From Line Geometry To Area Topology
by  © P. Wade, M. Visvalingam and G.H. Kirby
CISRG Discussion Paper Series No 1, University of Hull, 48 pp

 

For the sake of posterity, please cite from the published version:
Kirby, G H, Visvalingam, M and Wade, P (1989) "The recognition and Representation of Polygons with Holes" Computer J, 32 (6), 554 - 562.

CONTENTS

  1. Introduction

  2. Background

  3. Disassociative Area Model (DAM)
    3.1 Geometry
    3.2 Geography
    3.3 Comparison of DAM with predecessors

  4. Deriving the Topology
    4.1 Extracting the Boundaries
    4.2 Forming the Containment Hierarchy

  5. An application of DAM
    5.1 Background to the OS 1:625,000 Data
    5.2 Extraction of the Geometric Topology
    5.3 Identification of Area Objects
    5 .4 Summary of the Project

  6. Conclusion

REFERENCES
FIGURES
It is best to open the figures in another browser window, so that you can read the text while studying the figures

5. AN APPLICATION OF DAM

This section briefly describes how DAM was used in a project we undertook to derive hierarchic area objects from an Ordnance Survey (OS) database of feature coded vectors.

5.1 Background to the OS 1:625,000 Data

The 1:625,000 database was established by the Ordnance Survey for purposes of experimentation by themselves and others. The aim was to provide positive evidence towards the design of the 1:50,000 database (Haywood, 1984). The structure of the database was recognised as a crucial factor influencing not only the usefulness of a small scale database but also its feasibility. The structure has implications for the cost of initial data capture and subsequent maintenance of the database.

It should be emphasised that the data we received was transferred from a database that the OS did not regard as final in terms of design nor complete as far as the data content was concerned. A systematic search for errors and omissions had not been carried out; these were known to exist, but their extent was completely unknown.

The OS database design considered the cost effective capture of data from maps to be one of the most important influences. We undertook to evaluate whether the OS design for representing the hierarchy of administrative areas (districts, counties, and countries) was adequate in concept, structure, and content for other purposes. The OS database does not provide an explicit description of the boundaries of the areas, nor does it give the hierarchical and spatial relationships between them (for example which districts belong to a county, or which counties are adjacent to one another). Instead, it just holds the essential topographic details of area objects using 'links' and 'area seeds'.

Each link is a line (described by an ordered list of Cartesian coordinates) with an associated feature code which indicates the type of administrative boundary it represents. Only one link exists for each part of a boundary, and the feature code corresponds to the highest level of administrative area to which the boundary belongs. Since the administrative units form a hierarchy, it could be inferred that the boundaries of high level objects also form a boundary of objects below them in the hierarchy and that the coastline could form all other boundaries.

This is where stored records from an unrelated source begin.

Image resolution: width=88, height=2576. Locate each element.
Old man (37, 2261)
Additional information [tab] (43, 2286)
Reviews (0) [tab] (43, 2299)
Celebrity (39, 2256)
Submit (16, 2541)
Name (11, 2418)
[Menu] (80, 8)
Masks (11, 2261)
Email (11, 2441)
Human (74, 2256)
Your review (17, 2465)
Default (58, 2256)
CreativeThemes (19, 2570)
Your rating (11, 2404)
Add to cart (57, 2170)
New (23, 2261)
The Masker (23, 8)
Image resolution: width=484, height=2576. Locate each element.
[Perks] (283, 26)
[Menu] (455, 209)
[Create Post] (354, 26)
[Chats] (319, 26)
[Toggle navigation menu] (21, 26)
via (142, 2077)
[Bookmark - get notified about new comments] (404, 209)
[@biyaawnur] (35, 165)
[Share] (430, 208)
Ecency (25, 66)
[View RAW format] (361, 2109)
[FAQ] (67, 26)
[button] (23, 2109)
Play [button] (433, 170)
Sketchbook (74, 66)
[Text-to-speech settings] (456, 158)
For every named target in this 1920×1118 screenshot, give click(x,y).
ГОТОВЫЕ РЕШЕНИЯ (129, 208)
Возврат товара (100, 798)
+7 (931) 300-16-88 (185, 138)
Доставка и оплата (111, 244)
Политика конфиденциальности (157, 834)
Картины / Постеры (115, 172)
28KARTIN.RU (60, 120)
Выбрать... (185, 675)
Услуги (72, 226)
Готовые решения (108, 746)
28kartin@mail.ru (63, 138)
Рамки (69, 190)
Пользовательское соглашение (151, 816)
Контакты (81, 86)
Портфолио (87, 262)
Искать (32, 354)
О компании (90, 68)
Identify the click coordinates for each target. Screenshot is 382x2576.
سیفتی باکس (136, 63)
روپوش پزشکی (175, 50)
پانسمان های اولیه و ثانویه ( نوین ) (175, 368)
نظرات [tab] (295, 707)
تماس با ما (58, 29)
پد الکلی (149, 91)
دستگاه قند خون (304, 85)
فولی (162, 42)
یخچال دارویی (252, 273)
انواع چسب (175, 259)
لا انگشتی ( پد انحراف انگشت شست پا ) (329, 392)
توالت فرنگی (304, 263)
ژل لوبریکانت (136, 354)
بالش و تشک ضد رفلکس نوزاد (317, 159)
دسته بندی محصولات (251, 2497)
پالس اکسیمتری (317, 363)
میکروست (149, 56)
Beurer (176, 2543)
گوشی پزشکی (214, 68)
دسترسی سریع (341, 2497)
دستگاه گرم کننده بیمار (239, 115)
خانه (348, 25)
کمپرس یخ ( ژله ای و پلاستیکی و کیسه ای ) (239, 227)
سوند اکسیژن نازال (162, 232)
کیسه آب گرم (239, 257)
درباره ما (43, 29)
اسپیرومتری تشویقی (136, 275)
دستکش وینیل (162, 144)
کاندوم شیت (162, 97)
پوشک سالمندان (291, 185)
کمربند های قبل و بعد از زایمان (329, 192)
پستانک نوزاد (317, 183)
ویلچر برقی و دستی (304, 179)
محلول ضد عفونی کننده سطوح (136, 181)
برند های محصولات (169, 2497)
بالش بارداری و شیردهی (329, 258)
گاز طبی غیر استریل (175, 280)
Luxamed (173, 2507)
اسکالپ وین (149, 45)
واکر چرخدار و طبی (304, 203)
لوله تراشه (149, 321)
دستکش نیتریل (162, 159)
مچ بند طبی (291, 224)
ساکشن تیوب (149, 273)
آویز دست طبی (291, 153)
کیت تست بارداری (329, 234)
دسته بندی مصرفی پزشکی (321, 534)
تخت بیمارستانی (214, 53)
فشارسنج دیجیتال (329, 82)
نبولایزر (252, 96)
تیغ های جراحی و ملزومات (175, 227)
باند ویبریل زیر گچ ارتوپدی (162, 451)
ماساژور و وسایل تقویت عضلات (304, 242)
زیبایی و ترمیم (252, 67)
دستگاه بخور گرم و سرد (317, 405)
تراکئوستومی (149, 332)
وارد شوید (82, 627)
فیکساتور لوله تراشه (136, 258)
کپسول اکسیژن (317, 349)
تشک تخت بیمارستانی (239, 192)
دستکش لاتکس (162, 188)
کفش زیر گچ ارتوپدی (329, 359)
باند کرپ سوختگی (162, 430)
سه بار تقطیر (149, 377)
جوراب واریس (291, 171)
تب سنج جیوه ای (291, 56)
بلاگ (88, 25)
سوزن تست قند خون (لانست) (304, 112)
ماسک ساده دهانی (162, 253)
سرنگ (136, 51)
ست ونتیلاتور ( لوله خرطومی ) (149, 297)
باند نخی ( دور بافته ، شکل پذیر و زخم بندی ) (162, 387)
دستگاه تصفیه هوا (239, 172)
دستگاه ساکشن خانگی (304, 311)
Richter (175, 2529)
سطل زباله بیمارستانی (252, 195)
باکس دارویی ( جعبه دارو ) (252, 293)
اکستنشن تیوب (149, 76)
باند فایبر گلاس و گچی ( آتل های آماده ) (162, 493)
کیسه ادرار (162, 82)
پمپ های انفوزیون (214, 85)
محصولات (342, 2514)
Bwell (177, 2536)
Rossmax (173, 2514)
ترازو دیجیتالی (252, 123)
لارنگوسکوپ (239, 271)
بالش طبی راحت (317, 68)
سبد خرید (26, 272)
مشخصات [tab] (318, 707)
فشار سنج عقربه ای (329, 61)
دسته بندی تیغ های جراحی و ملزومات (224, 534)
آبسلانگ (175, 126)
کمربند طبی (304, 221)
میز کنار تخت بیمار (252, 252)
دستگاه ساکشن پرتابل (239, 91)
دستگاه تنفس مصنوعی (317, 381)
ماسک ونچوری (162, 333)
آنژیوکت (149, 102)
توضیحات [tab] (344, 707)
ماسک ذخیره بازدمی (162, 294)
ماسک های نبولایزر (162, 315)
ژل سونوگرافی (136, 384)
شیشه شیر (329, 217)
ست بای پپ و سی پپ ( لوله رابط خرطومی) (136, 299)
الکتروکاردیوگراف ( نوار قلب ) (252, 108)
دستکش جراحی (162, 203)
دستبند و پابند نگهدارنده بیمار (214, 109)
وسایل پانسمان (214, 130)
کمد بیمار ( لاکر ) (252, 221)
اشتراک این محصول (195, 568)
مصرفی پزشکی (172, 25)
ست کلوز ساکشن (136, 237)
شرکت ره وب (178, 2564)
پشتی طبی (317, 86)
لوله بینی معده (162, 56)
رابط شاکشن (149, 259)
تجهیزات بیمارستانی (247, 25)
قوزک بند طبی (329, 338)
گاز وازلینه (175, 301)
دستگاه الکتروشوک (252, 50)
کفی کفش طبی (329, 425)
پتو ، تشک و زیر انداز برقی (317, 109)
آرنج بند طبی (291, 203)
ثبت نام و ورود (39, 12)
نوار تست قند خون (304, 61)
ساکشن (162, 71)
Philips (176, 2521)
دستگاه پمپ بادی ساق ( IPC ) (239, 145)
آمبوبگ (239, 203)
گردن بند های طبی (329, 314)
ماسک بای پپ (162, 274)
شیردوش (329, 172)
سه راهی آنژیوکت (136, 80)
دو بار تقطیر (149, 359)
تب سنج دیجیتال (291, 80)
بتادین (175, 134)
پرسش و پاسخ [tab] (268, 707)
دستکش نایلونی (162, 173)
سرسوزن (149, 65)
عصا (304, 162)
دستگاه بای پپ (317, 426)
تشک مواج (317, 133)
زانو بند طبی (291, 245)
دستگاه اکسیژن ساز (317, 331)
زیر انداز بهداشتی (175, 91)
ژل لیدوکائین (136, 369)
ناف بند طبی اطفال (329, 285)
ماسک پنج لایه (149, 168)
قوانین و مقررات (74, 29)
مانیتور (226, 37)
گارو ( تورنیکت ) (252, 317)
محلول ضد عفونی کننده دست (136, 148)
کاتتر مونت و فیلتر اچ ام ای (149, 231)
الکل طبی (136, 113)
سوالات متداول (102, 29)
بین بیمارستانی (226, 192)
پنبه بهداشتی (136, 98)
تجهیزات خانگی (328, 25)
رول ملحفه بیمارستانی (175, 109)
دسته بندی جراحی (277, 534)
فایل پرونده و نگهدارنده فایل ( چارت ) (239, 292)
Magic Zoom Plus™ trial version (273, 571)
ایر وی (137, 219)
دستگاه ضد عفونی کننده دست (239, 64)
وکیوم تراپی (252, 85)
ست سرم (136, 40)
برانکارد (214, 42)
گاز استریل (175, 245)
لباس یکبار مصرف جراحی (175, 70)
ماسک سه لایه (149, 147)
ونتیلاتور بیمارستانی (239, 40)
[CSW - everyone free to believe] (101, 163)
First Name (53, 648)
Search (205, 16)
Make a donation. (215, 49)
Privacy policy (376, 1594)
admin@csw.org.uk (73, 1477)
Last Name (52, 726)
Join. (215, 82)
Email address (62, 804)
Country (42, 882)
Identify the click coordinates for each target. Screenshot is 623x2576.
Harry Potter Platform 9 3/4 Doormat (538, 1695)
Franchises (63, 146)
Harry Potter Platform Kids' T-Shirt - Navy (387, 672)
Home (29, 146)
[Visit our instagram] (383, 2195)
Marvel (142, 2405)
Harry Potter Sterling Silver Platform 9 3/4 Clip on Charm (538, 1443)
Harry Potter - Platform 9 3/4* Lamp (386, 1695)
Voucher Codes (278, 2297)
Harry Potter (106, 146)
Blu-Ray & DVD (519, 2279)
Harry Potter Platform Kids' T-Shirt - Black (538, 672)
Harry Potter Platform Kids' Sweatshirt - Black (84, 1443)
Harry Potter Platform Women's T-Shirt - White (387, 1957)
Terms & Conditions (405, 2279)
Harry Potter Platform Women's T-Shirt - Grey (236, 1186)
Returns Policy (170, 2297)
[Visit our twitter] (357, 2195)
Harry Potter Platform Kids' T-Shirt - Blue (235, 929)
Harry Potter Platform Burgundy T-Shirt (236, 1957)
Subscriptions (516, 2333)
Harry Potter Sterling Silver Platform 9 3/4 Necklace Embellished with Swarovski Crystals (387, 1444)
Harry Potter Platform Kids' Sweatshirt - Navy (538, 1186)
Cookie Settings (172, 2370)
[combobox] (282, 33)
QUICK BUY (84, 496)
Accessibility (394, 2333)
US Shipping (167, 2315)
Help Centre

Each detached part of an administrative unit is indicated by an area seed, a representative point within the polygon enclosing that part of the object. This polygon is similar to a GEOGRAF polygon. The area seeds carry the name of the area, and also have an associated feature code to identify the type of area to which they relate. For the administrative areas there are codes for national, county, metropolitan county, and district, and also a further set of codes for the seaward extensions of the administrative areas.

This pragmatic data model is extremely convenient and cost effective for data capture since it records once, and only once, each explicitly recorded map detail. However, a consequence is that the extraction of area objects is quite complex.

5.2 Extraction of the Geometric Topology

Our first task was to extract the links and area seeds relating to the administrative areas from the remainder of the OS data. The links were stored in a POLYVRT type structure this conversion was straightforward, as the links for the administrative boundaries do not cross one another and only meet at their end points. This stage was only concerned with the geometry, or course, of the links; however, the link feature codes and the area seeds were also stored for later use.

The OS data is divided into units of 100 x 100 km. squares, based upon the National Grid. These units are referred to as 100 km. libraries. We were supplied with four such libraries which together made a 200 km. square whose south west corner had the grid reference SN 000000. The four libraries were amalgamated into a single data base to ease subsequent processing. However, areas along the edge of the 200 km. square remained cut and their links remained as dangling lines. Extra links which corresponded to the edge of the 200 km. square were therefore inserted into the database so that the boundaries of the incomplete areas became closed.

The last part of the geometric processing was to form the boundaries of the primitive regions and calculate their containment hierarchy, as described in Sections 4.1 and 4.2 respectively.

5.3 Identification of Area Objects

In the OS scheme, the construction of an area object begins with the retrieval of all its area seeds. From each area seed a spatial search takes place according to a set of rules to find a node, that is, a link end point, which lies on the outer boundary of that area. Links are then chained from this starting node, according to further rules, to form a complete polygon. This process identifies the outer boundary of each disjoint part of the.area object. Further checks and processing are required to establish whether there are any holes within the area, and if so to determine their boundaries.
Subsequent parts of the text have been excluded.